The CVE system is something used (mostly) by professionals who deal with the
security/usability/performance/cost/etc tradeoff every day. It makes sense
that they do quantify risk. You see this all the time when MS/Google/Apple etc
decide whether to patch an issue or not.

Random security "experts" on internet forums are not like that. Many are
amateurs with an interest in the topic but they don't work on any major
products and so have never had to be faced directly with those other costs. So
of course they assume that security is the be all and end all, and nothing
else is more important. But you get that in every walk of life. Ditto with
cryptographers and privacy.

------
clwg
I was flying with a friend one time and he jokingly said "never hack the plane
your flying on", while it was just joke, it's something I'd never actually
considered although it's blatantly obvious. Sometimes people get caught up in
their own curiosity, don't think through their plan and loose perspective on
the consequences of their actions.

While what they did was reckless and irresponsible, I think their overall
intentions were to inform of the risk associated with vulnerabilities/hacking
of this nature and raise awareness. I would assume that they have learned from
this, and won't be shutting down cars on a highway to show off anymore.
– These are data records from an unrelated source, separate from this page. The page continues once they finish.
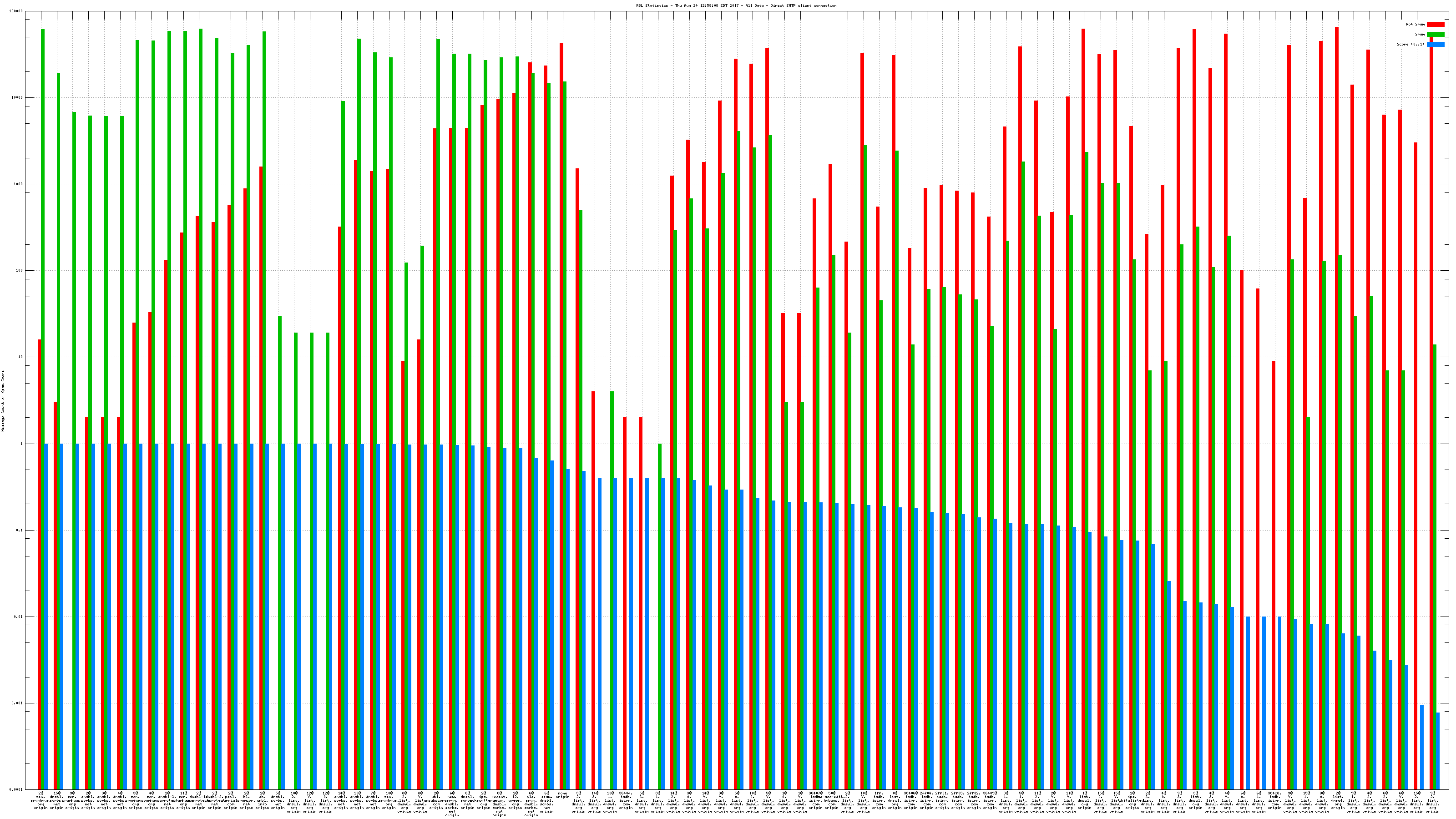Click the 100 y-axis tick label
Viewport: 1456px width, 819px height.
(x=19, y=271)
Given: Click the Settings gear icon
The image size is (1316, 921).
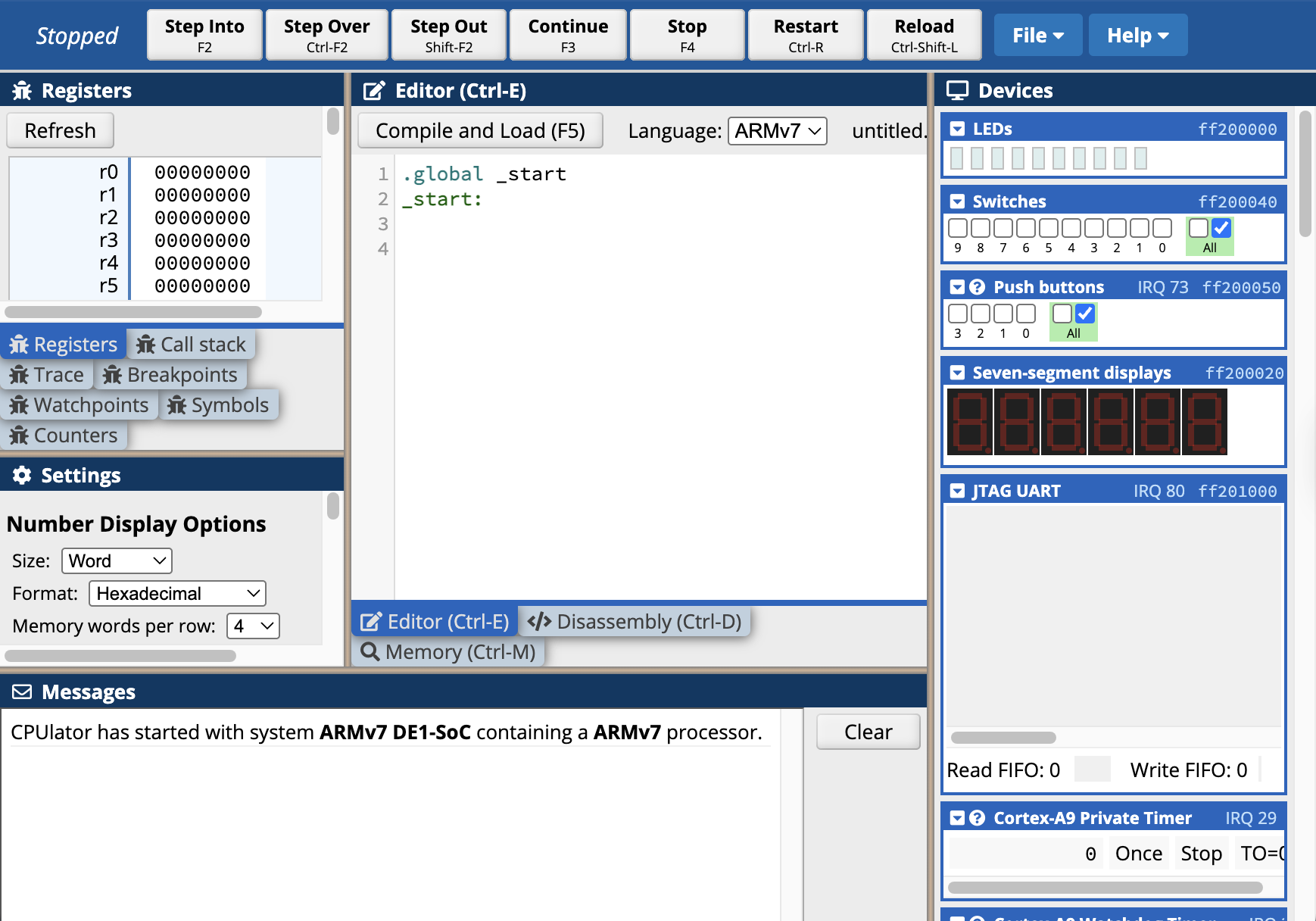Looking at the screenshot, I should point(21,475).

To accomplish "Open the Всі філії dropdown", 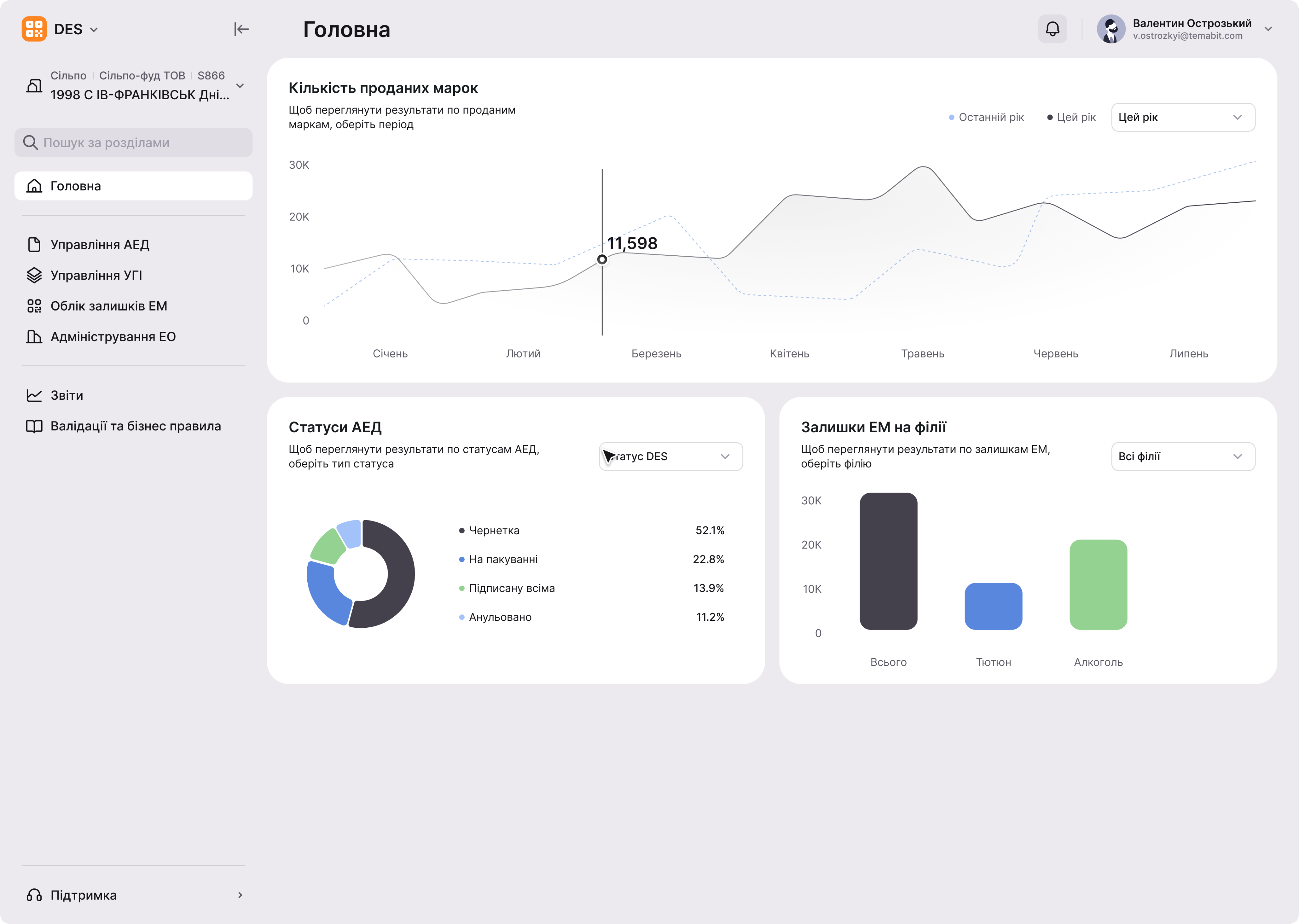I will click(x=1182, y=456).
The thing about risk is that it's best dealt with when there is a clear
understanding of it, the conversation on what is appropriate testing, and
raising the general awareness of the public regarding these vulnerabilities
are both factors that will hopefully mitigate risks moving forward.

------
perlgeek
> In hindsight, it's obvious to everyone that Valasek and Miller went too far.

Not at all; they didn't create new risks, they just exposed existing risks.
And the security community's reaction isn't their fault, either.

And sometimes an industry needs a wakeup call to take a topic serious.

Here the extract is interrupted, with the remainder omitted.